**WHAT THIS TASK INVOLVES**
Your answer should consist of the lines below that hold the word "page".

**SOURCE INFORMATION**
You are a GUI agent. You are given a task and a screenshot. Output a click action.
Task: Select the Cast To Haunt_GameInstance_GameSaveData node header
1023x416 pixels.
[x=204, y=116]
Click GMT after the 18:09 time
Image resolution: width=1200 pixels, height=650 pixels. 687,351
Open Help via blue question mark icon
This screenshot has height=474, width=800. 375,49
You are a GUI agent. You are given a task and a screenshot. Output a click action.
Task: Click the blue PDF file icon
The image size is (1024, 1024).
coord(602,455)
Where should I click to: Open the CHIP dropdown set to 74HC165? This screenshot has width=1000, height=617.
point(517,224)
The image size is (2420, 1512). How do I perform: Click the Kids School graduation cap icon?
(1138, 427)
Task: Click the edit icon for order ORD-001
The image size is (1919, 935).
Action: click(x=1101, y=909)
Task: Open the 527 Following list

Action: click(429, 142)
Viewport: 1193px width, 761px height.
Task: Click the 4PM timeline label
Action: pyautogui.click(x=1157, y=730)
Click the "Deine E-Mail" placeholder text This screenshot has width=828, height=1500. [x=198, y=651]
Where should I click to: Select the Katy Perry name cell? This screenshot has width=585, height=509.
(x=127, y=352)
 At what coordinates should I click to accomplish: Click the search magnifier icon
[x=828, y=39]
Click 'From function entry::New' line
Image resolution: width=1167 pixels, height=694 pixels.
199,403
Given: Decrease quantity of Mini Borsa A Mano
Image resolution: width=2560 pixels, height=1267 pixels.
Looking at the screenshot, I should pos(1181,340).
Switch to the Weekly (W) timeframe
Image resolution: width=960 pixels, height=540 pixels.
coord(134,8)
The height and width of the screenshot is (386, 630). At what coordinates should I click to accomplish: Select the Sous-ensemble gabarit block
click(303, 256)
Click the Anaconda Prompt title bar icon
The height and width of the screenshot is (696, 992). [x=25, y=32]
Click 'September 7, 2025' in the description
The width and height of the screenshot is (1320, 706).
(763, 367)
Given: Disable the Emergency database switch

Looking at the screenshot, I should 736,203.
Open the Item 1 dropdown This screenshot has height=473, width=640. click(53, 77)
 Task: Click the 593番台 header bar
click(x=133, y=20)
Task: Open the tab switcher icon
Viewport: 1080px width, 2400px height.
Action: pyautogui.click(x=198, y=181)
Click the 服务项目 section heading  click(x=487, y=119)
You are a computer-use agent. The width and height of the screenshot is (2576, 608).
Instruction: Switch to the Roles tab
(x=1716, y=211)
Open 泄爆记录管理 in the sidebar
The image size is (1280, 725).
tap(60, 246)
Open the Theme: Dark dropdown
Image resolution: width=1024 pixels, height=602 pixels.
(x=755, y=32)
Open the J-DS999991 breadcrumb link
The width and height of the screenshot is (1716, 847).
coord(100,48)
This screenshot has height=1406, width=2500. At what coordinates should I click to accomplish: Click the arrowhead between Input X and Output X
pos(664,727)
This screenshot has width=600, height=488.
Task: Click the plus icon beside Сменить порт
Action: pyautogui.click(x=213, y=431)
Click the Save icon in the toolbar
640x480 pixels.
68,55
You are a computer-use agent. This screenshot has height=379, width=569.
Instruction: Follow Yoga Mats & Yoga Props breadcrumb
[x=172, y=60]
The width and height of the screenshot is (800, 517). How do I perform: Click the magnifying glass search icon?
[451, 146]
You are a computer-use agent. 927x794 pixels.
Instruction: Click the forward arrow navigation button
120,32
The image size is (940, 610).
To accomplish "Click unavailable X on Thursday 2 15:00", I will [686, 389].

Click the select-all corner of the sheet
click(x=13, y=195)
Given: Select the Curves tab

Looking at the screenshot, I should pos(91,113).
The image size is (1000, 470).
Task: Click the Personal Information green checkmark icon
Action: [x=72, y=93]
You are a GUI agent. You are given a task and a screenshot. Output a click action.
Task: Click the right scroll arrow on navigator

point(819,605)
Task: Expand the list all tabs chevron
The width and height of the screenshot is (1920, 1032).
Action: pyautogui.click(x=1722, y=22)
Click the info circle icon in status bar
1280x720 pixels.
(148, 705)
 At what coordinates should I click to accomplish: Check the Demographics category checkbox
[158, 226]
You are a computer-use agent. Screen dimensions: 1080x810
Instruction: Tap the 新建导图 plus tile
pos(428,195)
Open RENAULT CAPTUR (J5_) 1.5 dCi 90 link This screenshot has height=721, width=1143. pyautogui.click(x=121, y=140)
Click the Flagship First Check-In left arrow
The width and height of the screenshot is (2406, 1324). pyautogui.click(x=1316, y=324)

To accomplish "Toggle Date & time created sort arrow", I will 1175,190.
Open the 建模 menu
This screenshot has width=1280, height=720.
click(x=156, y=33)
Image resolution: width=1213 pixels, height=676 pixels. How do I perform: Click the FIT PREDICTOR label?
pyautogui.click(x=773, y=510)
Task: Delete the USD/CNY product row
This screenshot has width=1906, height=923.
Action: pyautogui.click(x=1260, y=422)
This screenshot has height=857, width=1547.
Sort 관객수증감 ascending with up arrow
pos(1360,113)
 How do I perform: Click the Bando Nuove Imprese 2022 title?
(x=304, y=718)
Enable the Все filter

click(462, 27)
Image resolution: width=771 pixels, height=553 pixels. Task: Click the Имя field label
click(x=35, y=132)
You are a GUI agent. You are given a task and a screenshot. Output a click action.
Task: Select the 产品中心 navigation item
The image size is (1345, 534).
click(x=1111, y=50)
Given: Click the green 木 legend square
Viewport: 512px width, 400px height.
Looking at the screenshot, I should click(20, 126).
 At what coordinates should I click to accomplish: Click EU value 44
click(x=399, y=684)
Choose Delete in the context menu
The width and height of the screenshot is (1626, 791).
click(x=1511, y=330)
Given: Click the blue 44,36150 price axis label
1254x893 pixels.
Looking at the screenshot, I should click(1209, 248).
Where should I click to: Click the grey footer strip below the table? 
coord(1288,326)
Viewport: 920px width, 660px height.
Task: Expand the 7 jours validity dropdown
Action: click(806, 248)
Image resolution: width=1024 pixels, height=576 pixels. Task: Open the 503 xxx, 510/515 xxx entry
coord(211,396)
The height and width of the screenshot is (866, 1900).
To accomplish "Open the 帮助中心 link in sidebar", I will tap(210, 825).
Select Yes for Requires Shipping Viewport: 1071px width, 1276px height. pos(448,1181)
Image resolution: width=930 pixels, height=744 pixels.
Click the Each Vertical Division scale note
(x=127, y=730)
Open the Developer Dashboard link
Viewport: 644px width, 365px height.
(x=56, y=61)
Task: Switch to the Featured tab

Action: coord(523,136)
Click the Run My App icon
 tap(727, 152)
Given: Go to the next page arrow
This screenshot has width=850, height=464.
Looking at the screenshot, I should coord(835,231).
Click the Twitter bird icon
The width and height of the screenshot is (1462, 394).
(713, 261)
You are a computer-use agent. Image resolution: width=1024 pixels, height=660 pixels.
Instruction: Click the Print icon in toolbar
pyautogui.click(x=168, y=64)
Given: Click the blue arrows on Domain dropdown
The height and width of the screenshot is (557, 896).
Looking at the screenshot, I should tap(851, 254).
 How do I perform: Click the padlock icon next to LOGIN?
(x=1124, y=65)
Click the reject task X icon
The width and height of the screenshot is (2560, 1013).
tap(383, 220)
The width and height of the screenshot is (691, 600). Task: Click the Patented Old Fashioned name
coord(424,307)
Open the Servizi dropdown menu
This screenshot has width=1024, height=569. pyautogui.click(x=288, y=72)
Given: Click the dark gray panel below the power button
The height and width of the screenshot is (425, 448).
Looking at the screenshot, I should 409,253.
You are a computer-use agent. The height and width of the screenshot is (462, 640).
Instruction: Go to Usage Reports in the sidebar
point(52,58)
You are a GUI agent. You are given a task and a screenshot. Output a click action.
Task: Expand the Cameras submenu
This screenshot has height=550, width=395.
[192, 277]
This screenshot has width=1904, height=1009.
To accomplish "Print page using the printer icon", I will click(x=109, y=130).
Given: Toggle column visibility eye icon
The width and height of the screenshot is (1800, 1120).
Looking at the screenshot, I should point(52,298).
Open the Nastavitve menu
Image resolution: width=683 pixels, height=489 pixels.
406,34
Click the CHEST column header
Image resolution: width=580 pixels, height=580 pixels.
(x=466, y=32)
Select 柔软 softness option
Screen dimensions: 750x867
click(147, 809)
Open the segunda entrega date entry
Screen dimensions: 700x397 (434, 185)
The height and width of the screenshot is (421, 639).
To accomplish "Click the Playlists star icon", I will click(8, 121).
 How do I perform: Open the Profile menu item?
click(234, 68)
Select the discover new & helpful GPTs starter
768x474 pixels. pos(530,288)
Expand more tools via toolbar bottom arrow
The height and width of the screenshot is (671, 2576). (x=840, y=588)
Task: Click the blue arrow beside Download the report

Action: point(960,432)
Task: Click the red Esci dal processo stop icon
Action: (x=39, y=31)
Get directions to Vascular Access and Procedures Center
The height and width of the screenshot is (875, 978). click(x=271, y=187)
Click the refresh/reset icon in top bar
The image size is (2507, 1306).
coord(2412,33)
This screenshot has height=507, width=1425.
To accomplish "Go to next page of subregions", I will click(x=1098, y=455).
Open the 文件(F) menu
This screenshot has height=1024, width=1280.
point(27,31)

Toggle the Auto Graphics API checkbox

**TASK RESPONSE**
Given: Go to the next page arrow
To accomplish "Print page using the printer icon", I will click(x=109, y=130).
To accomplish "Go to next page of subregions", I will click(x=1098, y=455).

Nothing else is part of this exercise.